Amazon SageMaker AI (omni-sagemaker-cuda)¶
The SageMaker image serves on port 8080 and accepts vLLM flags via SM_VLLM_* environment variables. Each variable is converted to the
corresponding vLLM flag (e.g., SM_VLLM_MAX_MODEL_LEN=4096 → --max-model-len 4096). Boolean values follow shell convention: true becomes a bare
flag (SM_VLLM_ENFORCE_EAGER=true → --enforce-eager), and false omits the flag entirely.
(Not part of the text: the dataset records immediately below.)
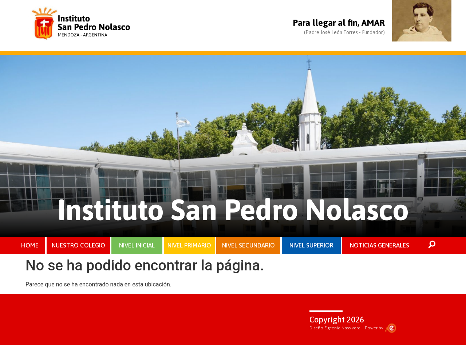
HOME (30, 245)
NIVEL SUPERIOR (311, 245)
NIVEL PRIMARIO (189, 245)
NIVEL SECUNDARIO (248, 245)
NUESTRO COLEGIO (78, 245)
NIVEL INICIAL (137, 245)
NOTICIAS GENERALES (379, 245)
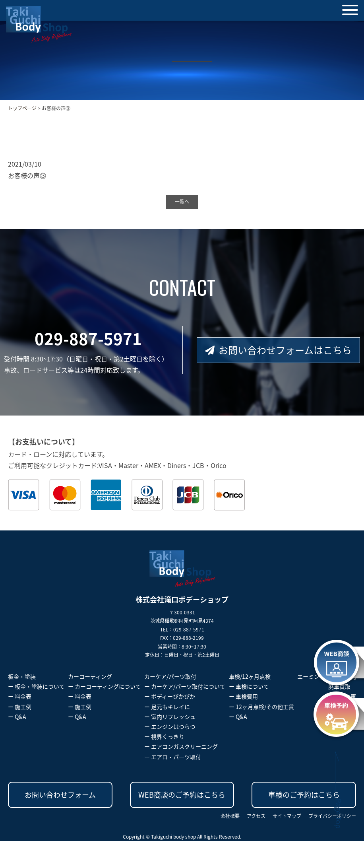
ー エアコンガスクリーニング (181, 746)
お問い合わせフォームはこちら (278, 350)
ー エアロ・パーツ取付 (172, 757)
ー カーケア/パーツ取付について (184, 686)
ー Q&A (17, 717)
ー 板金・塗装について (36, 686)
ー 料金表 (19, 696)
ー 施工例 (19, 707)
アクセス (256, 816)
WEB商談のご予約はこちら (181, 794)
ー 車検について (249, 686)
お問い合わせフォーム (60, 794)
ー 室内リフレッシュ (170, 717)
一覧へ (182, 201)
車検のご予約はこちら (304, 794)
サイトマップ (287, 816)
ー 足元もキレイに (167, 707)
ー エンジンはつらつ (170, 726)
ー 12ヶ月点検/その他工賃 (261, 707)
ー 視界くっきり (164, 736)
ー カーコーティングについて (104, 686)
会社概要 (230, 816)
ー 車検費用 (243, 696)
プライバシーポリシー (332, 816)
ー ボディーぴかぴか (169, 696)
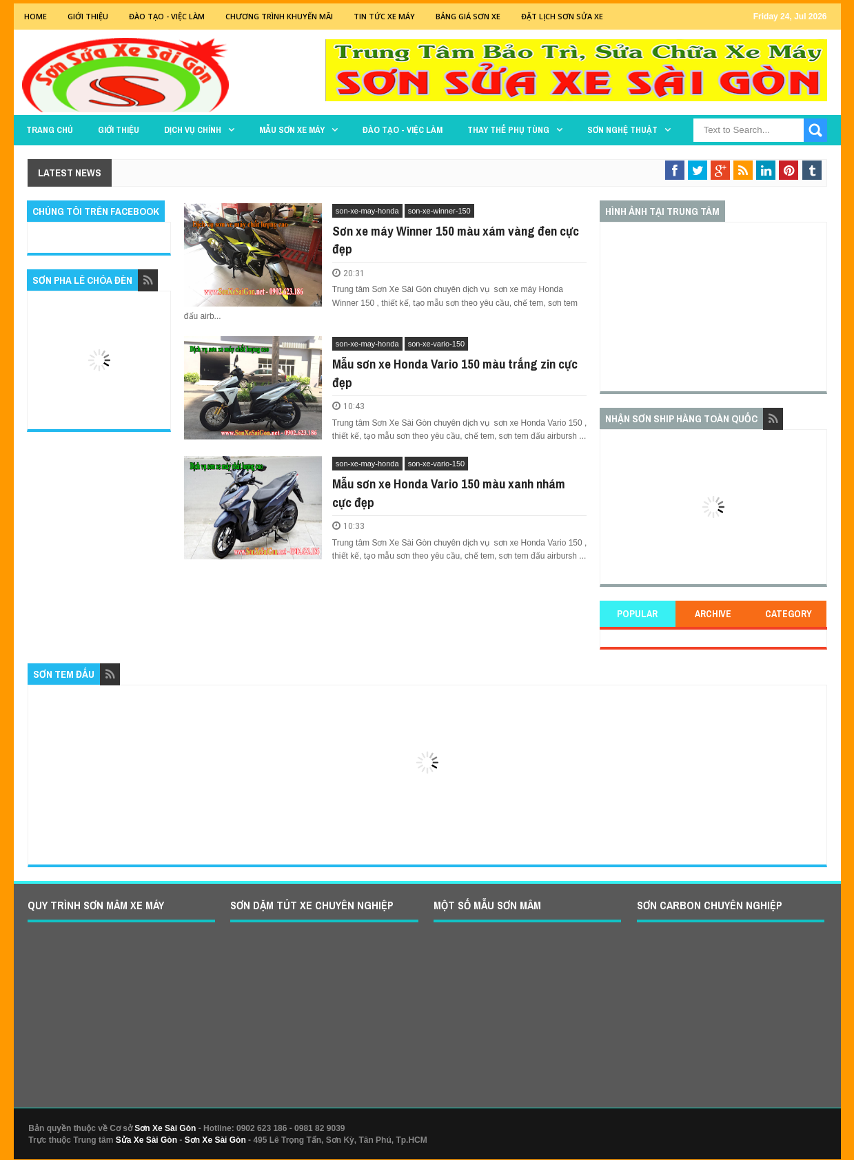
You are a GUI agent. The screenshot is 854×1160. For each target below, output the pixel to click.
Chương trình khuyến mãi (279, 16)
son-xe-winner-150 (439, 211)
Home (35, 16)
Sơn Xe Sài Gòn (165, 1128)
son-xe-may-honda (367, 211)
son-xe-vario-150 (436, 344)
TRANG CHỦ (49, 130)
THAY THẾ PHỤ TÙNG (508, 130)
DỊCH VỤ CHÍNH (192, 130)
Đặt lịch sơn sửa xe (562, 16)
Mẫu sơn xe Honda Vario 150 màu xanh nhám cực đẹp (448, 493)
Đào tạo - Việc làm (403, 130)
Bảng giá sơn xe (468, 16)
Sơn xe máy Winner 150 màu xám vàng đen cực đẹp (455, 240)
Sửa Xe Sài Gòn (146, 1140)
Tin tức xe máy (384, 16)
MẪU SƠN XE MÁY (292, 130)
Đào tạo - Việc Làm (167, 16)
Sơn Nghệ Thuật (622, 130)
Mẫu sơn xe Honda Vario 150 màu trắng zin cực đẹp (455, 373)
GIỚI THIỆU (88, 16)
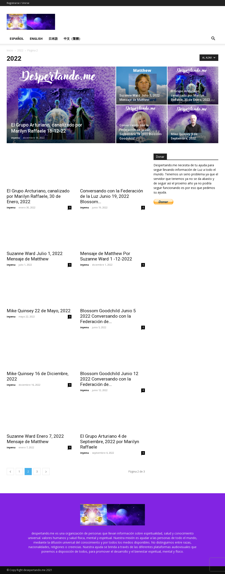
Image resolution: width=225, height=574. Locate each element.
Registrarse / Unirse (18, 3)
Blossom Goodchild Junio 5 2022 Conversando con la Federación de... (108, 316)
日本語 (53, 38)
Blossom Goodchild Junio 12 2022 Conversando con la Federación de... (109, 379)
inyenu (15, 137)
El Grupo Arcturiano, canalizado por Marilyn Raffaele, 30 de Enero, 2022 (38, 196)
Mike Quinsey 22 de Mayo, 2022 (39, 310)
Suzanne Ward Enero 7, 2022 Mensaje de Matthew (35, 439)
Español (17, 38)
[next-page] (46, 471)
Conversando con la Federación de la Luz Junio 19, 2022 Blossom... (111, 196)
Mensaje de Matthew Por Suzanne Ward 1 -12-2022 (106, 256)
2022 (20, 50)
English (36, 38)
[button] (213, 39)
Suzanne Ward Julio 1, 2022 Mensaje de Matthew (35, 256)
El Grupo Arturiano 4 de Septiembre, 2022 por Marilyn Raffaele (109, 442)
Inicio (10, 50)
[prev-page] (10, 471)
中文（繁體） (73, 38)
| Variable | Description | Default |
|---|---|---|
SM_VLLM_MODEL |
Model ID or path (auto-detected from /opt/ml/model or HF_MODEL_ID if unset) |
— |
SM_VLLM_TENSOR_PARALLEL_SIZE |
Number of GPUs | 1 |
SM_VLLM_MAX_MODEL_LEN |
Maximum sequence length | Model default |
SM_VLLM_GPU_MEMORY_UTILIZATION |
Fraction of GPU memory to use | 0.9 |
SM_VLLM_ENFORCE_EAGER |
Disable CUDA graphs | false |
SM_VLLM_TRUST_REMOTE_CODE |
Allow custom model code | false |
HF_MODEL_ID |
Hugging Face model ID (fallback when SM_VLLM_MODEL is unset and /opt/ml/model is empty) |
— |
HF_TOKEN |
Hugging Face token for gated models | — |
VLLM_ENABLE_CUDA_COMPATIBILITY |
Enable CUDA 13 forward compatibility for hosts with older NVIDIA drivers | 0 |
Known Limitations¶
- Voice-clone TTS (Qwen3-TTS-Base) is slower in v1.1 than v1.0 due to an upstream Code2Wav decode-chunk un-batching regression. Preset-voice TTS is unaffected. Fix is merged upstream and will land in the next release.
- CosyVoice3 requires
--trust-remote-codeand ~32 GB host RAM during model load. Useg6e.xlargeor larger. - Stable-Audio-Open output is capped at ~47 seconds per request by the model itself. For longer clips, run multiple requests and concatenate client-side.
- First-request latency on SageMaker. TTS, audio, and video models can exceed the 60s real-time invoke timeout due to
torch.compilewarmup. Use async inference or retry after warmup.